Spending the day fishing, searching pond water for insects, and hiking nature trails might not be a traditional middle school field trip, but organizers of the first Youth Fishing Day hope the May 11 event sparked an appreciation for the outdoors in participating sixth graders."The urban complex has spread into our rural areas, and people have become removed from the processes that produce our food and fiber," said Adam Rohnke, wildlife and fisheries agent with Mississippi State University’s Extension Service. "Even though we have pretty good access to the outdoors in Mississippi, a lot of kids never get the opportunity to enjoy it and to learn about nature and how important it is to everyday life."
Employees of MSU’s Extension Service, the Mississippi Agricultural and Forestry Experiment Station, the Mississippi Natural Science Museum, and the Mississippi Department of Wildlife, Fisheries, and Parks taught the students about pond and fish ecology, fishing equipment, boats and boat safety. The highlight of the day was that each student got the opportunity to fish in the pond.
The trip to the Coastal Plain Branch of the Mississippi Agricultural and Forestry Experiment Station supplemented the students’ classroom studies.
"We are right in the middle of studying ecology," said Wanda Estes, sixth-grade science and math teacher at Newton County Middle School. "This is great because being able to see the concepts that we talk about in the classroom tremendously increases the students’ understanding.

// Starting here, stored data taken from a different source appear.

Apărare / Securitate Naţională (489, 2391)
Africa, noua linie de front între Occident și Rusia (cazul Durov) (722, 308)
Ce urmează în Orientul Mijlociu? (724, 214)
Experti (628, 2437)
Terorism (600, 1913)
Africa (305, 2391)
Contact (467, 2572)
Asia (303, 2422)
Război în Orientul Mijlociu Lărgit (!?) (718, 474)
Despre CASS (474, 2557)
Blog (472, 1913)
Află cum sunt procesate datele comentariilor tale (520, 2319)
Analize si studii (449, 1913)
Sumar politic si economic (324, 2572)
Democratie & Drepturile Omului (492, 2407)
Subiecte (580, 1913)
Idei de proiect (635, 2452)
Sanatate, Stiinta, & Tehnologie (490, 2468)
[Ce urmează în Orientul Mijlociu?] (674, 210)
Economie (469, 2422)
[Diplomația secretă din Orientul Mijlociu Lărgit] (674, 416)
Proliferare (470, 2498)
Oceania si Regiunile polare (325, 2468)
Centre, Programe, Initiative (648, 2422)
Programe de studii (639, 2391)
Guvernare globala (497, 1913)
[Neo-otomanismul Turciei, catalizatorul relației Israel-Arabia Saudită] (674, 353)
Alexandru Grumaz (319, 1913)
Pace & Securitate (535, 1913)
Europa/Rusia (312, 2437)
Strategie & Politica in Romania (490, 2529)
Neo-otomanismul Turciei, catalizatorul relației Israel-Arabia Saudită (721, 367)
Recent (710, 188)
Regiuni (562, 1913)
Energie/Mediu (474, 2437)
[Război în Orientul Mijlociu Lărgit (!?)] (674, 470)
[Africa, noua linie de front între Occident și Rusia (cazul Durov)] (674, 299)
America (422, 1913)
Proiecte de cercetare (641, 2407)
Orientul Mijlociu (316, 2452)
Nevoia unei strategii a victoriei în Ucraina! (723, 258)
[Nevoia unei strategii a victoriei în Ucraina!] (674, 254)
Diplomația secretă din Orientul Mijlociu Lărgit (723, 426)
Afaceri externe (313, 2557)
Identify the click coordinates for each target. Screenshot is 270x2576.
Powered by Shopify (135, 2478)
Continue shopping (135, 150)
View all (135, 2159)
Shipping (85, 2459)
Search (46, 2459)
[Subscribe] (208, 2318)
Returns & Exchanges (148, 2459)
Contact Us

"On top of that, this is a great life experience because some of these kids have never been fishing," she said.
Rohnke said he is hopeful the experiment station will continue to serve as a learning and teaching tool for youth and adults.
"Youth education is just one part of the three-pronged mission for the Coastal Plains experiment station," Rohnke said. "It is crucial for youth to gain an understanding of and appreciation for their environment today, because as adults they will be making decisions regarding the future of natural resource conservation."
The field day was funded by a Youth Program Initiative grant through the Mississippi Department of Wildlife, Fisheries, and Parks. The grant also provided 100 fishing rods and reels given to the students.
Organizers plan to hold the Youth Fishing Day every year.